The production of printed matter did not undergo any essential changes in the period 1585-1725. Faster and cheaper production methods were, however, sought. The technical improvements to the press such as the 'Blaeu-hose' can be attributed to this as can experiments with standing formes and stereotype and the contracting out of work to printers in the outer districts which apparently were much cheaper. Engravings and etchings increasingly replaced woodcuts as a means of illustrating a book. The population explosion in the North after the fall of Antwerp in 1585 and a new wave of refugees after the revocation of the Edict of Nantes in 1685 created a rapidly growing market for both the consumer and the producer, hardly impeded by censorship. Among those producers were well-known printer-publisher families who had sometimes been working for generations and where wives had often carried on the business. Printer-publishers from abroad were working here as well: Southern Netherlanders, Spanish-Portuguese Jews, Germans, Frenchmen and Englishmen.

The number of print shops, established in more than ninety different towns and villages but particularly concentrated in the large towns of Holland and in the regional centres such as Utrecht and Groningen, amounted to hundreds. The number of titles - of which a sizeable percentage produced anonymously or with a fictitious imprint - ran into the tens of thousands. This enormous production in every language (for export) and in every genre, including new categories such as newspapers and journals, ensured that slowly but surely a clear distinction developed between printers, publishers and booksellers. Publishers did not always have their own press, on the other hand, not all printers published.

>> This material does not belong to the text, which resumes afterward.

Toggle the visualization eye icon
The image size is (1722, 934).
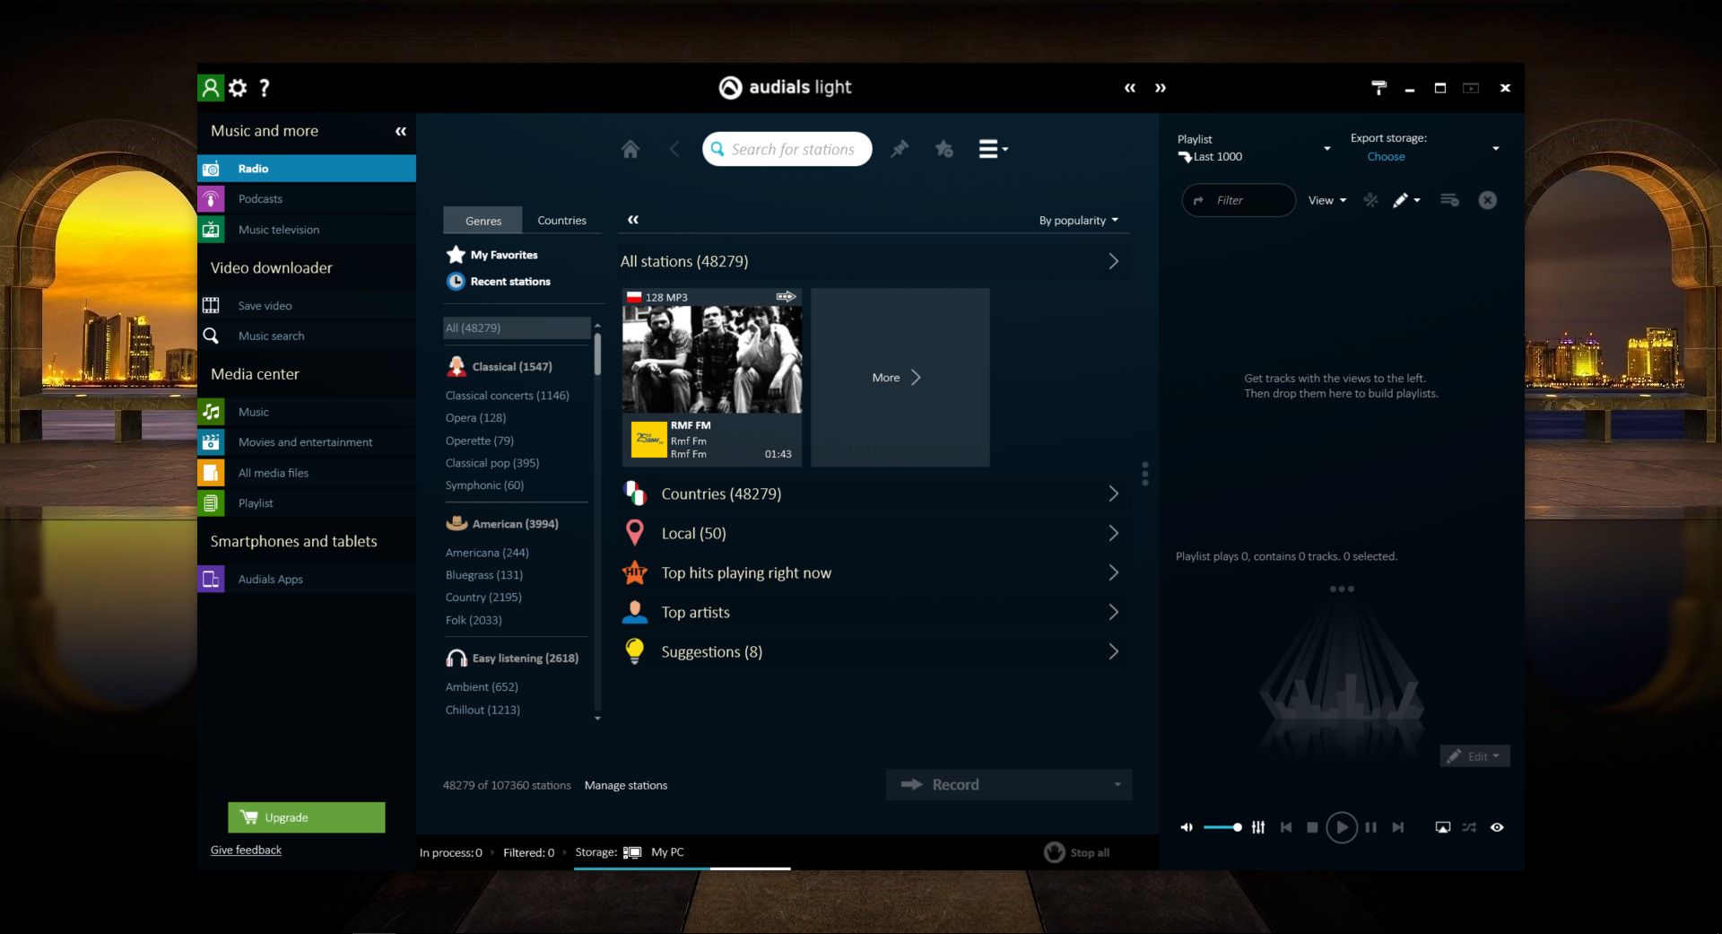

During this period, printers and publishers organised themselves in separate guilds which split off from the guild of St. Luke. The organisation of work differed from printer to printer in that, in small printing offices, fewer people were involved in the production process than in the larger, well equipped ones. The co-operation between the various people and institutions involved in the production of printed matter became more complex. During this period we see an increasing specialisation among publishers who focused on particular genres (almanacs, atlases, bibles, newspapers, etc.); some even made a living of reprinting what others - both at home and abroad - had put on the market. Publishers' co-operatives became more fashionable, the so-called companies, and the phenomenon of subscription publishing should also be seen as an attempt to limit financial risks.